Yellow flowers made of glass on clear glass stems, quite beautiful against the black cloth draped behind it for clarity. It felt good to see so much that is so good and worthy of a good show. I gaped about meandering from piece to piece glad to see this good art energy flowing throughout the place. It's a show that would look good anywhere, in any city or town. Cynthia is not just the salvation of the Tpot museum, but she's becoming the inspiration for the direction the museum will take into the next generation. She has found the gems in the community and honors them. She has made what started as a big league Los Angeles enterprise that condescended to Sparta into something that features Sparta. Cynthia has brought the Tpot museum home and is making it Alleghany centered.
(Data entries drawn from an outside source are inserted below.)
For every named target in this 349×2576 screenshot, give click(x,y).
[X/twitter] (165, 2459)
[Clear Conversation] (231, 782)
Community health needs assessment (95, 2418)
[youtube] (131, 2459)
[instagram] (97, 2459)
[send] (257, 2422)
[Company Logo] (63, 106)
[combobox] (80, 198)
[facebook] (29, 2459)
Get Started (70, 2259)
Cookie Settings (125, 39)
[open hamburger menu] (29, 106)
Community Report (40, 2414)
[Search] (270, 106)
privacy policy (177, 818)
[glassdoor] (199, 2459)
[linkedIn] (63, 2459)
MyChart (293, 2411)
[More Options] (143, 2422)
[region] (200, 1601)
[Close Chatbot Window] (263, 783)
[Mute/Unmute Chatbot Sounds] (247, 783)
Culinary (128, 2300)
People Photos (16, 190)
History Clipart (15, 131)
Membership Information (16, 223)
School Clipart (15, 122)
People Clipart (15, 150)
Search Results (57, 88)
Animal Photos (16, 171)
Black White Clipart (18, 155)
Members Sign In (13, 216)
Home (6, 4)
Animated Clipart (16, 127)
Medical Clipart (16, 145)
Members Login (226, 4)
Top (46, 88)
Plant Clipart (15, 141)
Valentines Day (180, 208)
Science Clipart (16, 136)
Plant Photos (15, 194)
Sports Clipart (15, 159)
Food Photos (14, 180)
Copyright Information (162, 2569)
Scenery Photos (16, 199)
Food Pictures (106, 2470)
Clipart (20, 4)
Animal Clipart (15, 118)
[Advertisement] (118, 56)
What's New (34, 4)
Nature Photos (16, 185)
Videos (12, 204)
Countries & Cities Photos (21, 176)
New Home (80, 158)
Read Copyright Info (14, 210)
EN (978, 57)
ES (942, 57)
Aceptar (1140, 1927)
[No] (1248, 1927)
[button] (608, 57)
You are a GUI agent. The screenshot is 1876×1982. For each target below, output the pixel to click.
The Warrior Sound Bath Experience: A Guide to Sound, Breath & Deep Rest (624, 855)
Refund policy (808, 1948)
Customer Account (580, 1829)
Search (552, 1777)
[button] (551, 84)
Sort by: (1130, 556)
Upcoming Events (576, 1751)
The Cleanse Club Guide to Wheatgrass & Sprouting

She has the potential to make some very positive changes in our community, the kind that benefit all instead of just a few. She's introducing to us a new way to see ourselves, boosting our self-esteem. This seems to be her spirit in the way she knows people too. She tends to boost the self-esteem of people she knows, or so it appears to me. I don't know her well enough to say that like I know what I'm talking about, but that's the way I see her spirit, applauding the best in everyone around her, is I think what I'm getting at. She's an encouraging spirit. And she doesn't mind getting down grubbing in the dirt. I have the impression we have a remarkable woman among us who can possibly help Sparta find it's identity that's been so elusive for so long.

Soundtrack music for the show is the Alleghany 150th collection of 4cds of music from the county. That is a treasure of a collection. Billy Dancy's banjo, Wade Petty's fiddle and Charlie Edwards singing while I was moving about from piece to piece. It felt just right. These are the guys that play up the street at the Jubilee on Tuesday and Saturday nights. The way Cynthia is working so intimately with the county makes the Tpot Museum into something I feel we can embrace.

Earlier, when it was about high art in NY and LA, it felt like stepping outside Sparta to step inside. It was nice. I have to say I loved those exhibits of zany teapots. But it was a pod of somewhere else set down in Sparta. What I see the Tpot museum becoming now is a step a little deeper into Sparta and the county. It's reaching into the art spirit in the county, what people living here are making. Makes it interesting for people living here and for people passing through. Every show she put on has been a knockout. Each has its own charm. And every one of them is right here at home.